▶ [Aim of the exercise] Look below for the line containing "Task: Like the tweet using the heart icon"; from there, print each line exactly up to and including the line containing "Open the reply filter settings icon", and stop.

▶ [Stored data]
****

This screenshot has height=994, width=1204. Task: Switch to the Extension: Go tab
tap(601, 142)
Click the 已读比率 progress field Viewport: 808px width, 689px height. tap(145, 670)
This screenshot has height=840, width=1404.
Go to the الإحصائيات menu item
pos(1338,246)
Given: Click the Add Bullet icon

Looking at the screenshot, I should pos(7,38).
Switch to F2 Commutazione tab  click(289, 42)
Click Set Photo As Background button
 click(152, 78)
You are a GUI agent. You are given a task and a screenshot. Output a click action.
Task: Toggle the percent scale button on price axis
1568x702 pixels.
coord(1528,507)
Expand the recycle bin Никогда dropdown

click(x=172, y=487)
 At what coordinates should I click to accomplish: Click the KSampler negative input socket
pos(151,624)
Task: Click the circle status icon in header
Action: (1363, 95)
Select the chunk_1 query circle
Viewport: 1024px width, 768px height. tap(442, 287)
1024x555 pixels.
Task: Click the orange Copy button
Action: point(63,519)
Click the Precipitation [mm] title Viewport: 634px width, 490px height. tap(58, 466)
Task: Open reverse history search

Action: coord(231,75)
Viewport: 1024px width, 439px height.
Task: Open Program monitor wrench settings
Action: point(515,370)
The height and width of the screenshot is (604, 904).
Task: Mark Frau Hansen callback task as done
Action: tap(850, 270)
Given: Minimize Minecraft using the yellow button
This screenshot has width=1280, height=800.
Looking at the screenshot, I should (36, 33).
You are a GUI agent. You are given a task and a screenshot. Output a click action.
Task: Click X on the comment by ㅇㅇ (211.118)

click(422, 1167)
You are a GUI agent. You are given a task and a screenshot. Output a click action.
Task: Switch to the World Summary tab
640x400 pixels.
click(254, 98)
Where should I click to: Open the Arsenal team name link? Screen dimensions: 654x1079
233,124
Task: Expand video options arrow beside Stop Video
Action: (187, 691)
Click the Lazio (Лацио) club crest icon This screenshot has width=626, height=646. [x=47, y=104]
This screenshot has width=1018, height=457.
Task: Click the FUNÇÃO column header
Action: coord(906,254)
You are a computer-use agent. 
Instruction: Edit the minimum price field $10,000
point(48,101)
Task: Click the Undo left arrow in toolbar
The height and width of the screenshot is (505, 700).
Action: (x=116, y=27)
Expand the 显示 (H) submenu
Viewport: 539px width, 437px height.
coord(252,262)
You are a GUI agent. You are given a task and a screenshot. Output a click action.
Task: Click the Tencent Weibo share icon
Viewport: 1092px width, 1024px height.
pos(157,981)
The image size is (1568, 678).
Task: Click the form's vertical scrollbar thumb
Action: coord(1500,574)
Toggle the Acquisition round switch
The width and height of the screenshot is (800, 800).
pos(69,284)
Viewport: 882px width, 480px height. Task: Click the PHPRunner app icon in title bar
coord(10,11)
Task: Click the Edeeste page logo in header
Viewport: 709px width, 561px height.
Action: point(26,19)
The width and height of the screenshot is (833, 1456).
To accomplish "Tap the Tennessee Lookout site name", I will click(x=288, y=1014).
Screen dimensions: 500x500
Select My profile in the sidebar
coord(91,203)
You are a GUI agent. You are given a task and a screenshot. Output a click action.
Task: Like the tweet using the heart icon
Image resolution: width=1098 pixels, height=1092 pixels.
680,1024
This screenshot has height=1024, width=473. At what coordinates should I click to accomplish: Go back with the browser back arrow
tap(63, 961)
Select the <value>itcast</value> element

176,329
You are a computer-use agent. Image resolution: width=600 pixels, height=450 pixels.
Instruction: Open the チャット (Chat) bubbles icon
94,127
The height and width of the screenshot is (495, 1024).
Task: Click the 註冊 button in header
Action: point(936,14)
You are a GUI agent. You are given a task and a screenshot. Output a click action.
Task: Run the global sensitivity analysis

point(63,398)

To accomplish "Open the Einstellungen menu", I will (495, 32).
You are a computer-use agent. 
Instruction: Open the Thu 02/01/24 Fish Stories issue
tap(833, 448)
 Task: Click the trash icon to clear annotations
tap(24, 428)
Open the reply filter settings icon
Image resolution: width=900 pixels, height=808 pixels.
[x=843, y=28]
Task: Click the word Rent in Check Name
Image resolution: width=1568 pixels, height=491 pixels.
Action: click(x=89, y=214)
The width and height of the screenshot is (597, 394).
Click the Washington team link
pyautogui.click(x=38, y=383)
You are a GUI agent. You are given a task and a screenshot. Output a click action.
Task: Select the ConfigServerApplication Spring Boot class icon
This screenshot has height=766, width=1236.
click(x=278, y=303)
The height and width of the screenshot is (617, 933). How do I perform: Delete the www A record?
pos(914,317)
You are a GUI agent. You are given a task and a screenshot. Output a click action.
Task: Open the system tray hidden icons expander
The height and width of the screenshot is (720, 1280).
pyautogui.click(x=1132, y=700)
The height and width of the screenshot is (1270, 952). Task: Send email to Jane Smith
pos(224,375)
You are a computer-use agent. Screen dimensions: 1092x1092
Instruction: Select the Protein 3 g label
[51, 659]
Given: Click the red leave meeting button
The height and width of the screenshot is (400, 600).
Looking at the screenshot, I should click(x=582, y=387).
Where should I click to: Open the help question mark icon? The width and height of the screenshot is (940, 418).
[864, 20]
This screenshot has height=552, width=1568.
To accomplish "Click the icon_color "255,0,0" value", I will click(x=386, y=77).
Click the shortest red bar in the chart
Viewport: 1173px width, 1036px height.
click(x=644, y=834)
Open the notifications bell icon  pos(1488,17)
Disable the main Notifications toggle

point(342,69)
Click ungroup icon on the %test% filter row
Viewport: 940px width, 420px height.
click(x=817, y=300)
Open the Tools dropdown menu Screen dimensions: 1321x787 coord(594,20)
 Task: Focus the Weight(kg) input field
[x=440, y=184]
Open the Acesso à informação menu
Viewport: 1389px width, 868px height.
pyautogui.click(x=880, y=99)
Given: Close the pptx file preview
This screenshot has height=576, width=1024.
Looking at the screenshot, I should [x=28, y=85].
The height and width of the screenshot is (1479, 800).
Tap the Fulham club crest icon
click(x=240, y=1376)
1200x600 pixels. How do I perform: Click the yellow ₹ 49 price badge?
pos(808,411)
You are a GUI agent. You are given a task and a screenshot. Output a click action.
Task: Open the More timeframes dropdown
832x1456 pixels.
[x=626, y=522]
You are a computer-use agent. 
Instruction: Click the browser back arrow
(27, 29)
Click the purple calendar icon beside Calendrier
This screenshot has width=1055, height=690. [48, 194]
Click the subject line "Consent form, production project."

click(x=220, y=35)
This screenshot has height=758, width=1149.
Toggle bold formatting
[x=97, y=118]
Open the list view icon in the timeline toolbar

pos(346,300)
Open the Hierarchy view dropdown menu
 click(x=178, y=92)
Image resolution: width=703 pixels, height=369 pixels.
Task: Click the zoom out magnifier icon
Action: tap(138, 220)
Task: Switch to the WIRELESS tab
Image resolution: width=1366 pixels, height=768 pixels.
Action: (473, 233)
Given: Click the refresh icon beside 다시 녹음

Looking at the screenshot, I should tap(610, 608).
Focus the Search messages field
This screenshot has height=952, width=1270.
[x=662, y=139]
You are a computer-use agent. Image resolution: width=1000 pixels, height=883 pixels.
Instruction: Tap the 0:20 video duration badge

****

▶ [Completed task]
Task: Like the tweet using the heart icon
Image resolution: width=1098 pixels, height=1092 pixels.
680,1024
This screenshot has height=1024, width=473. At what coordinates should I click to accomplish: Go back with the browser back arrow
tap(63, 961)
Select the <value>itcast</value> element

176,329
You are a computer-use agent. Image resolution: width=600 pixels, height=450 pixels.
Instruction: Open the チャット (Chat) bubbles icon
94,127
The height and width of the screenshot is (495, 1024).
Task: Click the 註冊 button in header
Action: point(936,14)
You are a GUI agent. You are given a task and a screenshot. Output a click action.
Task: Run the global sensitivity analysis

point(63,398)

To accomplish "Open the Einstellungen menu", I will (495, 32).
You are a computer-use agent. 
Instruction: Open the Thu 02/01/24 Fish Stories issue
tap(833, 448)
 Task: Click the trash icon to clear annotations
tap(24, 428)
Open the reply filter settings icon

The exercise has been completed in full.